Après Dunkerque, la start-up Ophta City vient d’ouvrir un second centre à Agen, qui repose sur des optométristes et un réseau d’ophtalmologistes européens en télémédecine. L’Ordre des médecins étudie la légalité du concept.

 

Ophta City promet des rendez-vous en moins de 15 jours, par téléphone ou Internet, pour un examen de vue incluant le dépistage de pathologies oculaires, et propose la réalisation de lunettes. Le centre fait travailler des optométristes, qui relaient les résultats des examens pratiqués par télémédecine à des ophtalmologistes situés dans des pays européens, qui analysent les données et fournissent leur compte-rendu dans un délai de deux semaines. Ophta City ne dispense aucun traitement : en cas de suspicion d’une maladie, le patient est orienté vers un médecin. Ces services sont proposés aux adultes et enfants de plus de 12 ans, sans antécédents de pathologies oculaires. Leur coût : 25€ de frais d’expertise remboursables par la sécurité sociale et 35 € de « frais techniques », déduits du prix des lunettes si le patient décide de les acheter chez Ophta City.

 

L’Ordre envisage un recours judiciaire

La situation a été signalée à l’ARS et l’Ordre des médecins déclare « suivre très attentivement » le dossier. « La question est de savoir si les optométristes font un exercice qui ne dépasse pas leurs compétences et la deuxième c’est de savoir si l’exercice de la télémédecine répond à un contrat », explique le Dr Jean-Marcel Mourgues, président du conseil départemental de l’Ordre des Médecins, dans les colonnes du journal La dépêche. Les ophtalmologistes étant à l’étranger, cela « rend les choses complexes, car on est dans le droit européen. La suite qui sera donnée dépendra de toutes les informations que nous aurons. Tout est possible, y compris une voie judiciaire. »
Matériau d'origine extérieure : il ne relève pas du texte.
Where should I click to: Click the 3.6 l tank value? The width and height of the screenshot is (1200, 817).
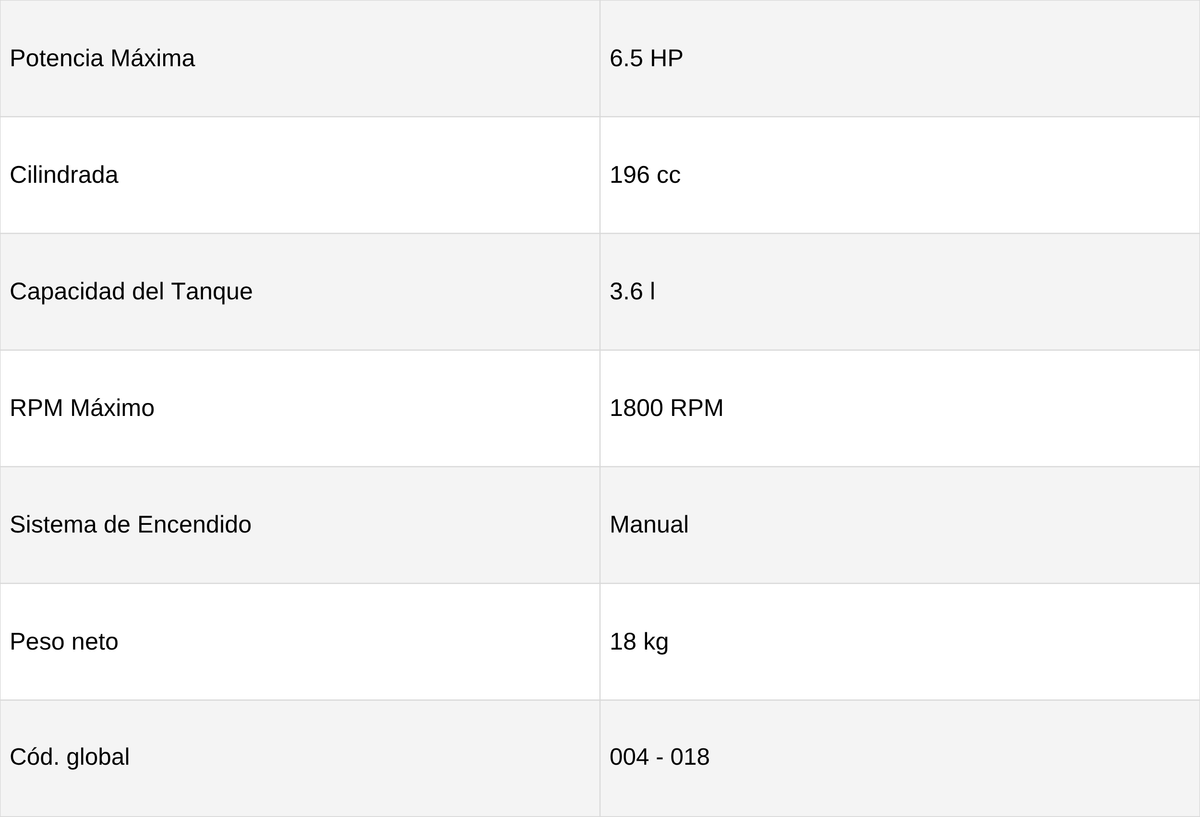click(x=632, y=292)
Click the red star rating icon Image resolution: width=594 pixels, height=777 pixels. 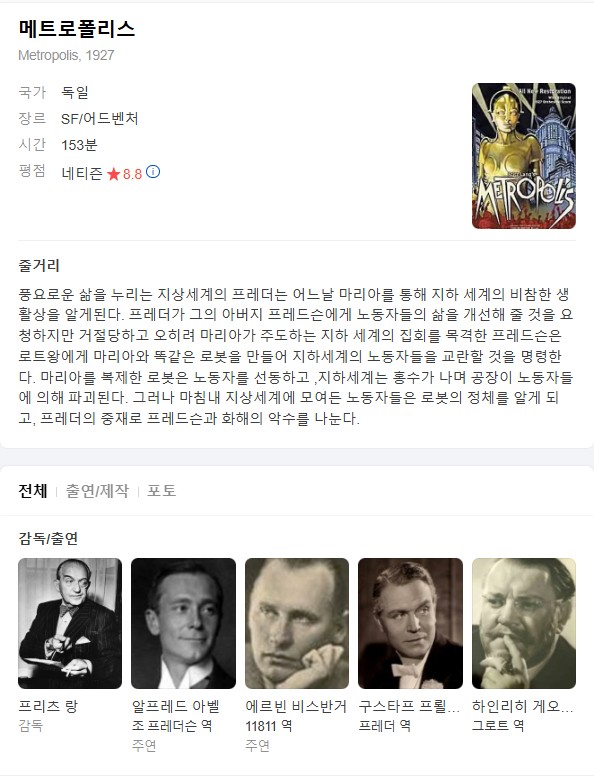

Jérôme Quenor et Régis Poussin, les dirigeants d’Ophta City, ont déjà fait l’objet d’une procédure judiciaire concernant leur premier centre, ouvert à Dunkerque en 2012. Attaqués par le Syndicat national des ophtalmologistes de France, ils ont finalement remporté la partie lors d’une ordonnance rendue en référé l’année dernière par le Tribunal de grande instance de la ville. Celui-ci avait estimé qu’il ne lui appartenait pas de se prononcer sur le caractère légal de l’activité de la société, qui n’engendrait pas de trouble « manifestement illicite », et qu’il fallait saisir le juge pénal ou le conseil de l’Ordre (ce qui a été fait).

 

Le centre de Dunkerque aurait accueilli, depuis son ouverture, près de 8 000 patients.